Mr. Wilkinson said clean power will be the basis for companies deciding whether to invest in mining, manufacturing or hydrogen production in the years ahead, but the federal government knows not every province can be a hydro superpower like Quebec and British Columbia.

“We need to ensure there’s a continuing role for natural gas,” Mr. Wilkinson said. “At some point it will need to have carbon capture, for sure. But that there’s going to be some flexibility in terms of how that gets done.

“We understand that the system has to be not just emissions-free, but it has to be reliable. I t has to be affordable for consumers, and competitive for companies.”

In the larger picture is what Canada needs to do in the global push to slow climate change in a world now hit by wildfires, floods and warming seas.
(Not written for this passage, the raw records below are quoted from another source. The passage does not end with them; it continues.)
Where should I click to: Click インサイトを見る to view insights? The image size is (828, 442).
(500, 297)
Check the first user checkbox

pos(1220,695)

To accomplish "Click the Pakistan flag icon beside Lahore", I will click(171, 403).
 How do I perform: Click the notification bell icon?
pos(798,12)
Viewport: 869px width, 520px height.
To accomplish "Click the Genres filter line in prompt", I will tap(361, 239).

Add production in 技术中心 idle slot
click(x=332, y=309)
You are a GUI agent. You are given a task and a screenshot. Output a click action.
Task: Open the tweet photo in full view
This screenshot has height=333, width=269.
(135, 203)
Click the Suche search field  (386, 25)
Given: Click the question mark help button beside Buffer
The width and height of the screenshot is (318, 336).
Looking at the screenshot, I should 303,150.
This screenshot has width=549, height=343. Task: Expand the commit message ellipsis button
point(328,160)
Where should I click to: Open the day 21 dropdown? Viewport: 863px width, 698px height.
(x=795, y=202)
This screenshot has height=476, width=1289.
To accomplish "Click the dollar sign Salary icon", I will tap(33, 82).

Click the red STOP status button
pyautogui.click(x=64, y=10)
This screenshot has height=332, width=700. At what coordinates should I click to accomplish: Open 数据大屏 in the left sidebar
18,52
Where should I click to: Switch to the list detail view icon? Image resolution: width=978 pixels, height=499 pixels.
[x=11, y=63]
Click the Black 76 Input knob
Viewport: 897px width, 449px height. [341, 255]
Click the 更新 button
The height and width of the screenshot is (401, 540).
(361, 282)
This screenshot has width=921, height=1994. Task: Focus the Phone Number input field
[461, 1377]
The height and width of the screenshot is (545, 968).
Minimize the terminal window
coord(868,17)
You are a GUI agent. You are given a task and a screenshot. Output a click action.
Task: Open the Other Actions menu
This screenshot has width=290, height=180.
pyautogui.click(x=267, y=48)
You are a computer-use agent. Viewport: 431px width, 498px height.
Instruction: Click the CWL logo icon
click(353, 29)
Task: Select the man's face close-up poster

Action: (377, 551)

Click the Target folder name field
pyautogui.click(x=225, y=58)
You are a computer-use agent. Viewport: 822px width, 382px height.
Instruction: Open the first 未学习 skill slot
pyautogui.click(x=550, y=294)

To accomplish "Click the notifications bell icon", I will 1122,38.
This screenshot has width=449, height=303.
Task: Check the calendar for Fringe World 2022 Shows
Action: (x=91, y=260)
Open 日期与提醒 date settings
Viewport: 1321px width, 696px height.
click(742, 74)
Tuesday saw the release of the Canadian Energy Regulator’s report on the global energy transition, looking at three different scenarios for what the landscape for electricity, fossil fuels and renewables could look like in our country in the decades ahead.

Of key disagreement amongst policy-makers is how much global demand for oil and natural gas will soften, and whether Canada can be one of the world’s last producers.

“Canada exports most of its oil production, meaning our producers depend on markets outside of Canada to buy most of our oil supply,” the CER report noted.

“Demand for Canadian oil depends very strongly on how aggressively the world pursues emission reductions.”

In all this back and forth, the Alberta Premier is proposing the creation of a bilateral working group made up of representatives of both levels of governments to discuss emissions reductions to 2050, rather than nearer term actions. There is no word yet on whether Ottawa will accept that invitation from Canada’s squeaky wheel province, and what exactly Ms. Smith will do if her demands on energy and climate policy aren’t met.